> _Task instructions_: Show every line in the listing below that contains the string "dimensions", copying each line in full.

--------------------------------------------------

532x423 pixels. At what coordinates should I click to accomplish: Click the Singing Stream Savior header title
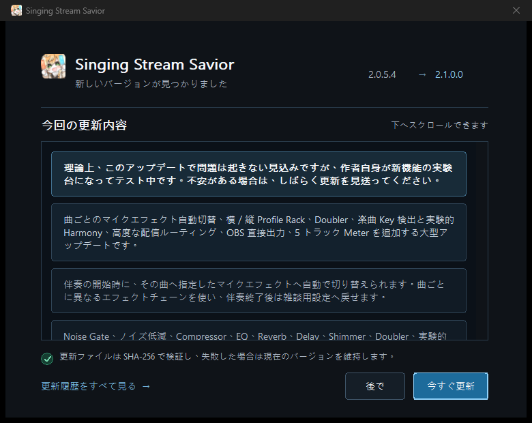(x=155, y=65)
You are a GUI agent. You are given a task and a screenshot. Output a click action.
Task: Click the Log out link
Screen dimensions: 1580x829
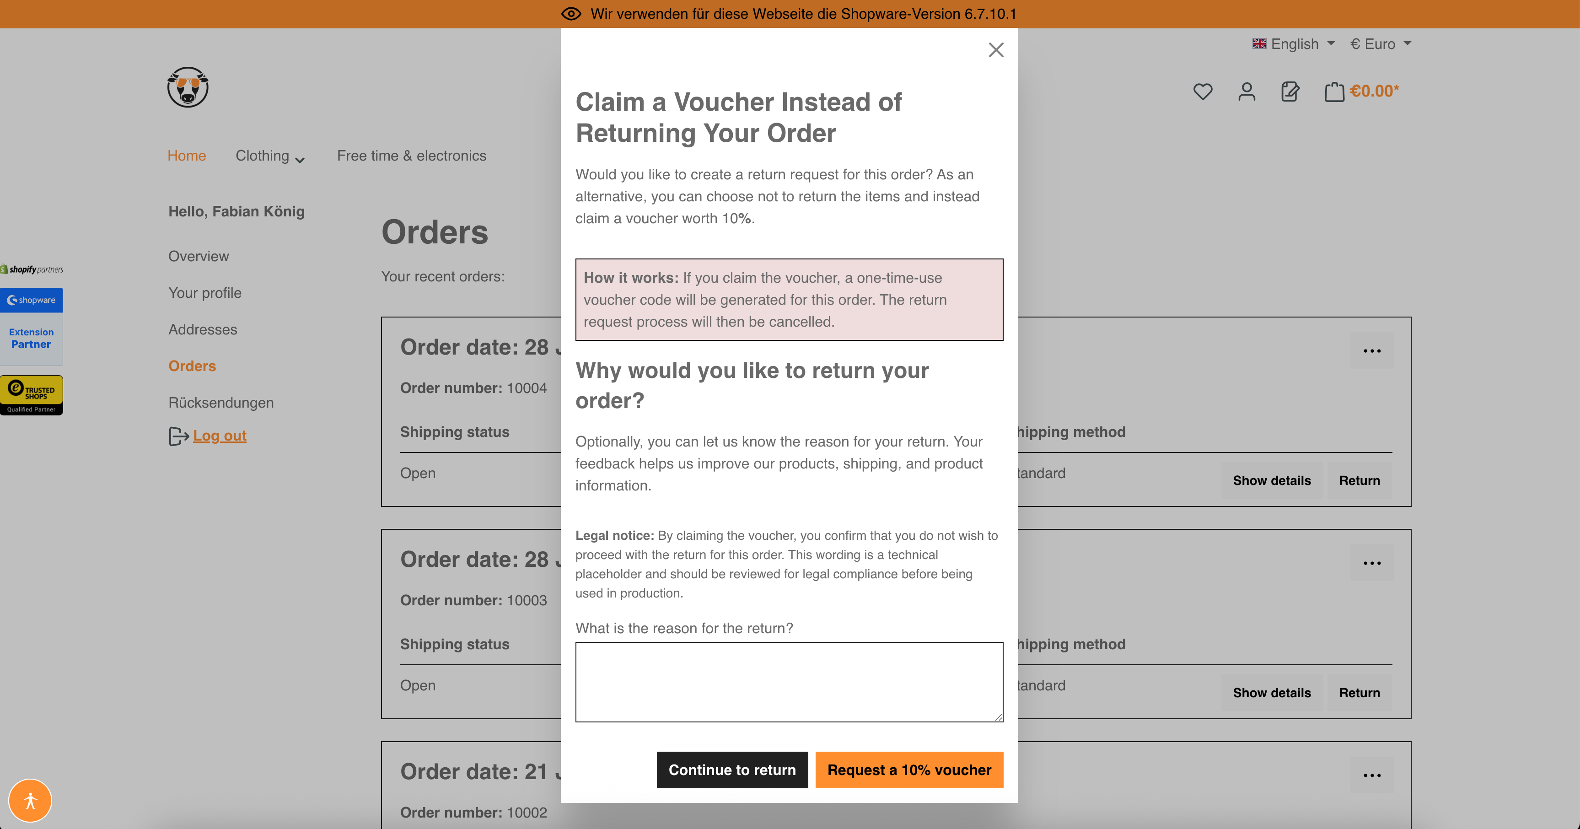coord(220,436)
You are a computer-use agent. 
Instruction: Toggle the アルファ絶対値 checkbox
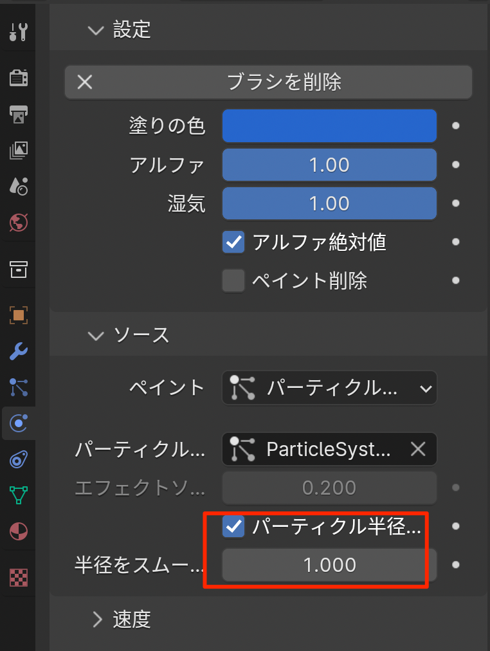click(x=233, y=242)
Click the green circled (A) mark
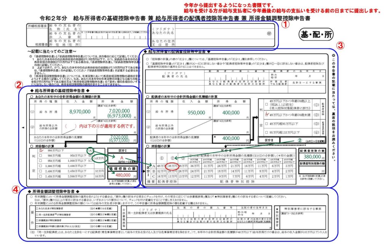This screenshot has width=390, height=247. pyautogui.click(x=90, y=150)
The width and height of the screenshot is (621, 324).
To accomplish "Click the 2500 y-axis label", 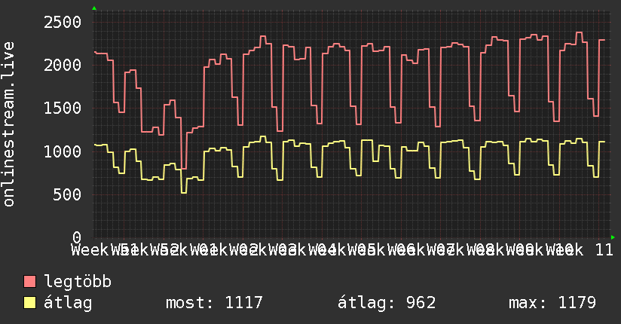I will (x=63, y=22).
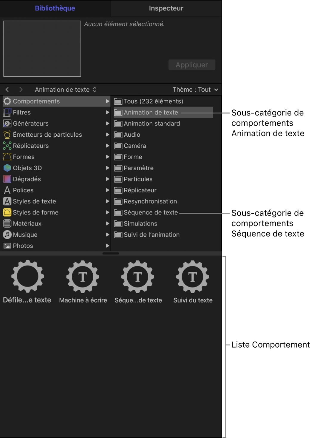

--------------------------------------------------

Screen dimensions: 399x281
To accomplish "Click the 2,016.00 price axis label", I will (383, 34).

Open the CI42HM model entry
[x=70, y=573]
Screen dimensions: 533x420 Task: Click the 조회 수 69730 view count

--------------------------------------------------

> _Reply_:
Screen dimensions: 1580x829
Screen dimensions: 399x281
Screen dimensions: 533x420 Task: Click the 조회 수 69730 view count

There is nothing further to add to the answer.